DESCRIPTION OF THE TASK: Everything from the line that contains "Shipping (807, 563)" to the end of the listing below, both ends included, is to be transcribed word for word, and nothing else.

DATA:
******

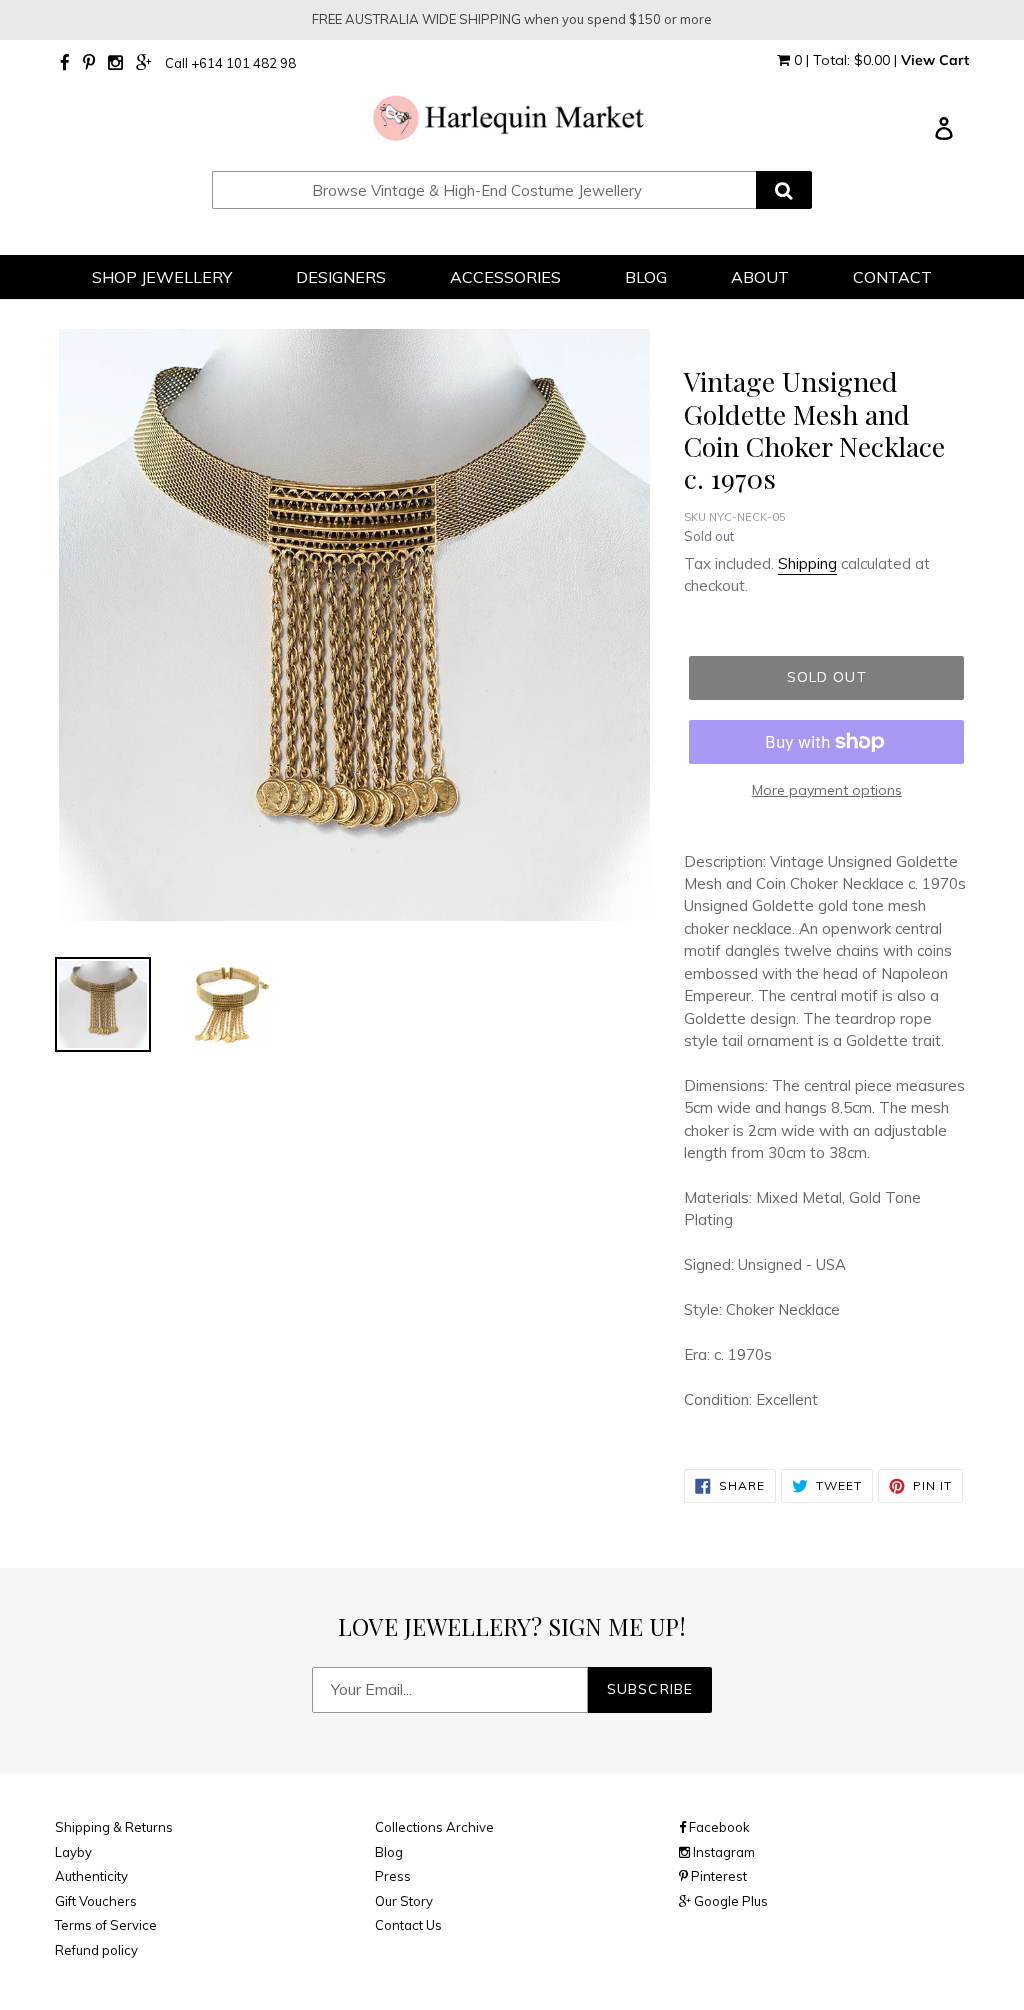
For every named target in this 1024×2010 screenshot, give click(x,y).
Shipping (807, 563)
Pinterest (717, 1876)
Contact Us (408, 1925)
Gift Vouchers (96, 1901)
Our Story (404, 1901)
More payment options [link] (827, 790)
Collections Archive (434, 1827)
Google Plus (729, 1901)
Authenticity (91, 1876)
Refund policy (96, 1950)
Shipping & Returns (114, 1827)
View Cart (935, 60)
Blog (389, 1852)
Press (393, 1876)
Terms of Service (106, 1925)
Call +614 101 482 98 (230, 63)
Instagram (722, 1852)
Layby (73, 1852)
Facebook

******

WORKED SOLUTION:
Shipping (807, 563)
Pinterest (717, 1876)
Contact Us (408, 1925)
Gift Vouchers (96, 1901)
Our Story (404, 1901)
More payment options [link] (827, 790)
Collections Archive (434, 1827)
Google Plus (729, 1901)
Authenticity (91, 1876)
Refund policy (96, 1950)
Shipping & Returns (114, 1827)
View Cart (935, 60)
Blog (389, 1852)
Press (393, 1876)
Terms of Service (106, 1925)
Call +614 101 482 98 (230, 63)
Instagram (722, 1852)
Layby (73, 1852)
Facebook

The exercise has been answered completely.